Maria Rosa caiu de joelhos. Não devia chorar. A vovó ia para o Céu. Não sabiam todos em Lima que Rosa a guiaria diretamente ao trono de Deus?
- A senhora... a senhora não se esquecerá de mim?
- Esquecer você? Claro que não.
- Mas a senhora não podia viver um pouco mais, vovó? Não podia esperar até me ver vestida com o hábito dominicano?
A moribunda sorriu.
- Não, filhinha. Eu assistirei à feliz cerimônia lá do Céu. Ah! não imagina que sorte a sua de ter, tão jovem, compreendido o valor de uma vocação religiosa. Sabe o que esta velha tola disse quando Rosa lhe anunciou que morreria como dominicana?
A mocinha acenou que sim, pois ouvira a história muitas vezes. Maria de Oliva afirmara que entraria num convento só depois de ter visto um elefante voar.
- Sim, vovó, eu me lembro. Mas a senhora não deve fatigar-se. Experimente dormir um pouco.
A senhora deu um profundo suspiro.
- Você tem razão, criança. Estou fatigada. Mas não vá embora. Fique aqui a meu lado.
Maria Rosa pos a mão sobre a mão da avó, e por algum tempo reinou profundo silêncio. Subitamente a irmã Maria fez um esforço para falar.

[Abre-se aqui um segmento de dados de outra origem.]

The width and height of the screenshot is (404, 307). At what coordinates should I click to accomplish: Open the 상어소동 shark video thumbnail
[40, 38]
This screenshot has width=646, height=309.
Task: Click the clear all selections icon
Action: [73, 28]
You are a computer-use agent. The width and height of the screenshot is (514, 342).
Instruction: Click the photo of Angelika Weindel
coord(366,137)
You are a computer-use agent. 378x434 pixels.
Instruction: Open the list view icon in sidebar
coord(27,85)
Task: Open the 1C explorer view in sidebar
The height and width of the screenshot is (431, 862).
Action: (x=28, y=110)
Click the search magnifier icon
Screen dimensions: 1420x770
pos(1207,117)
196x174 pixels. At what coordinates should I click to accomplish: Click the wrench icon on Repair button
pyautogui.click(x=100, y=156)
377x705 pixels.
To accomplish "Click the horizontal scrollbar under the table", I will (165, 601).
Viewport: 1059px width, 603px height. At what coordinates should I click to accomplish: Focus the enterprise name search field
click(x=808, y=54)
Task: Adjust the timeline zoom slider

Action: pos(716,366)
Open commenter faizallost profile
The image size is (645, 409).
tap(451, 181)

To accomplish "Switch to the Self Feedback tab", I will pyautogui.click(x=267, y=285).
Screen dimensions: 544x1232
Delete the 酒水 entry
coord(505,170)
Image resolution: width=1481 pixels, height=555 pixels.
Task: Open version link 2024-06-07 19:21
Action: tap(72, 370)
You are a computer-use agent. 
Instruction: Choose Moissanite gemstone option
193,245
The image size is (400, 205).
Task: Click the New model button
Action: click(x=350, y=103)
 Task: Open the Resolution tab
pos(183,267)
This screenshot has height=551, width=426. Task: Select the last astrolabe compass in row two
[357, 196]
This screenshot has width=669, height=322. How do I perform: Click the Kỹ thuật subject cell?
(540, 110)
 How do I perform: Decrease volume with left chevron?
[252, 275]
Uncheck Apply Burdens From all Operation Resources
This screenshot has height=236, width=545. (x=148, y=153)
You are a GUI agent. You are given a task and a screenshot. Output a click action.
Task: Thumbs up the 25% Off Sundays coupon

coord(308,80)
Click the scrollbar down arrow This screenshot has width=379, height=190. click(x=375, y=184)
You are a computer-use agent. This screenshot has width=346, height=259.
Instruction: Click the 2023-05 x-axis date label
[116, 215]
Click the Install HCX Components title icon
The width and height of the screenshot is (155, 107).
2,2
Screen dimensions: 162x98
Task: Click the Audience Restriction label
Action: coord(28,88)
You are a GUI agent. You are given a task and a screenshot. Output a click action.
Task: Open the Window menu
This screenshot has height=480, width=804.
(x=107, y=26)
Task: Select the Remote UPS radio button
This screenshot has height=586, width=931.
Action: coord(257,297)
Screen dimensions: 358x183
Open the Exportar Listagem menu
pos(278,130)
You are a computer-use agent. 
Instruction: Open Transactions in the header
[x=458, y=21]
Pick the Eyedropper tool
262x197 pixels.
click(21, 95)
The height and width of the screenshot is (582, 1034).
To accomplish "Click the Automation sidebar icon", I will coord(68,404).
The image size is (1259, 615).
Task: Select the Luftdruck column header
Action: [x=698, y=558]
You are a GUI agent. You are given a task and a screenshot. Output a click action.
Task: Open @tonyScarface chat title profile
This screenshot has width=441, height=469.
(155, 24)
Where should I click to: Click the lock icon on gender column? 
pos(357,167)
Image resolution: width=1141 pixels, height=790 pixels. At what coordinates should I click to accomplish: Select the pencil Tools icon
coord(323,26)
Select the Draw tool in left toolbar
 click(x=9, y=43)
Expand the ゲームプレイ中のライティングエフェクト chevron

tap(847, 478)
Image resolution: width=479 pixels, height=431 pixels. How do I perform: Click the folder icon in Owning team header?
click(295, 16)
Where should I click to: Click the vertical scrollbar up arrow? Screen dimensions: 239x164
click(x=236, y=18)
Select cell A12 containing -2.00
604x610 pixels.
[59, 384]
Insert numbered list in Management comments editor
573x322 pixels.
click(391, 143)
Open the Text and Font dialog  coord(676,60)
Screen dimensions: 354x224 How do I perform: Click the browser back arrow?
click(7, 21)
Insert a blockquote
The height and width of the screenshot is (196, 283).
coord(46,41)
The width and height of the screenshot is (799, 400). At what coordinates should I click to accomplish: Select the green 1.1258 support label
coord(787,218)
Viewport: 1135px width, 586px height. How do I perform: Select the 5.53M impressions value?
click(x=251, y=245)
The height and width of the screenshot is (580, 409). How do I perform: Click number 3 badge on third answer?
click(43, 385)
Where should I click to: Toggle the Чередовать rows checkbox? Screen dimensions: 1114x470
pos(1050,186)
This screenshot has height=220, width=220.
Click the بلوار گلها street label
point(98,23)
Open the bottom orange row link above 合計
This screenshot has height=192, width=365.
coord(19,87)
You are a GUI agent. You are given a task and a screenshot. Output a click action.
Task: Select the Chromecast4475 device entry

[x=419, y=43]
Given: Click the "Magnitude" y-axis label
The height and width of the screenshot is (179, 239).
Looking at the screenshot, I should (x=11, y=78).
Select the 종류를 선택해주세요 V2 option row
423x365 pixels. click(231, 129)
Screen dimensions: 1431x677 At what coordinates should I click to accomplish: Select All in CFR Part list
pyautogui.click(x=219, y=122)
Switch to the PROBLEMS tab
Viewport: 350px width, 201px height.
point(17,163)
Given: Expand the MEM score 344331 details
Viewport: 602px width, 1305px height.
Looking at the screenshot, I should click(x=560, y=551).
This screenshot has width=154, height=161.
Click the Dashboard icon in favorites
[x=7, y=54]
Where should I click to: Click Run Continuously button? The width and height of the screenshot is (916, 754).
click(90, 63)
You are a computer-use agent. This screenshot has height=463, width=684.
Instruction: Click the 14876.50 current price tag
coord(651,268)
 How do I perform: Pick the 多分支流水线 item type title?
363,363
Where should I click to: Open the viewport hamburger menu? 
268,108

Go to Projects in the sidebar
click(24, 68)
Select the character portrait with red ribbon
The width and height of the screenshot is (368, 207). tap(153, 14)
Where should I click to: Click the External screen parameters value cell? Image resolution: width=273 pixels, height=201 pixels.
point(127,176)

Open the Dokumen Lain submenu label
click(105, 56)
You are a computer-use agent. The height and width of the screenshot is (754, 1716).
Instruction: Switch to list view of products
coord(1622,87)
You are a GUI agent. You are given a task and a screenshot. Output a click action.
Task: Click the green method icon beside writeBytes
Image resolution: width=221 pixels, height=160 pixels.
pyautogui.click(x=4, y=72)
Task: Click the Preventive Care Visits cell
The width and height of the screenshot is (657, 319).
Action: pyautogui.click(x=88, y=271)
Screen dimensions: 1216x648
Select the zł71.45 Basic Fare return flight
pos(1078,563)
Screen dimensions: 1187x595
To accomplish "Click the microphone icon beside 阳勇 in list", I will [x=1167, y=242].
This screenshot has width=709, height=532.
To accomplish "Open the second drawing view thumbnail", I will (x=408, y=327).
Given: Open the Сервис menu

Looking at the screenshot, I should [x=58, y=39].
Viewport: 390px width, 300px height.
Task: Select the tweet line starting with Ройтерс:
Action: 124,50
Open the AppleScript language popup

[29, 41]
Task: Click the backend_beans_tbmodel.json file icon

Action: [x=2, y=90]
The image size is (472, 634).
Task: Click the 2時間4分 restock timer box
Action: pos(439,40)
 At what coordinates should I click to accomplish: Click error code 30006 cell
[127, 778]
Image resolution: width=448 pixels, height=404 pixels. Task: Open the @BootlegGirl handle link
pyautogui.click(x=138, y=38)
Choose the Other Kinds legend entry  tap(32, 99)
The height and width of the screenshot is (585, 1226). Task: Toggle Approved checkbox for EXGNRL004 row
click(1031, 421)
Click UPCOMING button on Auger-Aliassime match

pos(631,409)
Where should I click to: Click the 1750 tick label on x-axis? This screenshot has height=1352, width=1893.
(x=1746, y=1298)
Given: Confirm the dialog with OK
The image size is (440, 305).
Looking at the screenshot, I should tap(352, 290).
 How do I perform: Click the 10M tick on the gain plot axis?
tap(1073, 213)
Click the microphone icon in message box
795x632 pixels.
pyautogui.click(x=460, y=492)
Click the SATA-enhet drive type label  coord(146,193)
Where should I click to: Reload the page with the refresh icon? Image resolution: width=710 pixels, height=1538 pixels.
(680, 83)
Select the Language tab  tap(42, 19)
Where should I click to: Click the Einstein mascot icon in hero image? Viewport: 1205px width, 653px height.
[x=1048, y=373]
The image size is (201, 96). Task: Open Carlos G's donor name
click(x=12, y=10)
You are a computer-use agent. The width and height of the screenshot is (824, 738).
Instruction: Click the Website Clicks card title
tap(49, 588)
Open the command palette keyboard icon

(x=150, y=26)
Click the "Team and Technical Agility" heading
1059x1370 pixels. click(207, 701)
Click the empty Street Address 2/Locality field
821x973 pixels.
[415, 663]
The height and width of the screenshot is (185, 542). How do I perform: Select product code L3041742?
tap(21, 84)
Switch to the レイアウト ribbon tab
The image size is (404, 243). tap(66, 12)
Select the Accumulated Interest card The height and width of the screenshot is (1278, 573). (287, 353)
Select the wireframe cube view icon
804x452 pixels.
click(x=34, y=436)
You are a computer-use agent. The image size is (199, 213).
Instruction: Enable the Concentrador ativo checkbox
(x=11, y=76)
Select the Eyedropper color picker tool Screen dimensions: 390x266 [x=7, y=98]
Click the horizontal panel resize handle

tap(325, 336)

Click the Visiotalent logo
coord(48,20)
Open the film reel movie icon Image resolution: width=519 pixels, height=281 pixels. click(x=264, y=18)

A superiora deu logo um passo para a frente...
- Que é, minha querida irmã?
- Peça às outras que comecem a rezar, sim? Eu . . . eu não tenho mais muito tempo de vida.
A fundadora do convento de Santa Catarina saiu na ponta dos pés e da porta toda aberta deu um sinal. Imediatamente as religiosas no corredor e dentro do quarto começaram a cantar o "Salve Regina", o velho cântico entoado pelos dominicanos sempre que um confrade está morrendo. Assim que a doce melodia vibrou pelo ar, uma campainha tilintou à distância. Pela última vez o capelão trazia o Sagrado Viático à mãe de Rosa Flores.
A irmã Maria sorriu. Seus olhos, nos quais fulgia um brilho diferente, estavam fixos em alguma distante visão.
- Espere Rosa, - murmurou - ainda não.
Madre Lúcia reprimiu as lágrimas. Sentia-se, de repente, estranhamente feliz. Pairava no ar uma doce fragrância, aquele mesmo perfume que enchia a igreja de S. Domingos quando o corpo de uma santa descansava entre os altos e fúnebres círios. E embora não pudesse contemplar a visão, da qual gozava a velha irmã no limiar da morte, a prioresa não tinha a menor dúvida: uma santa viera cumprir uma santa promessa.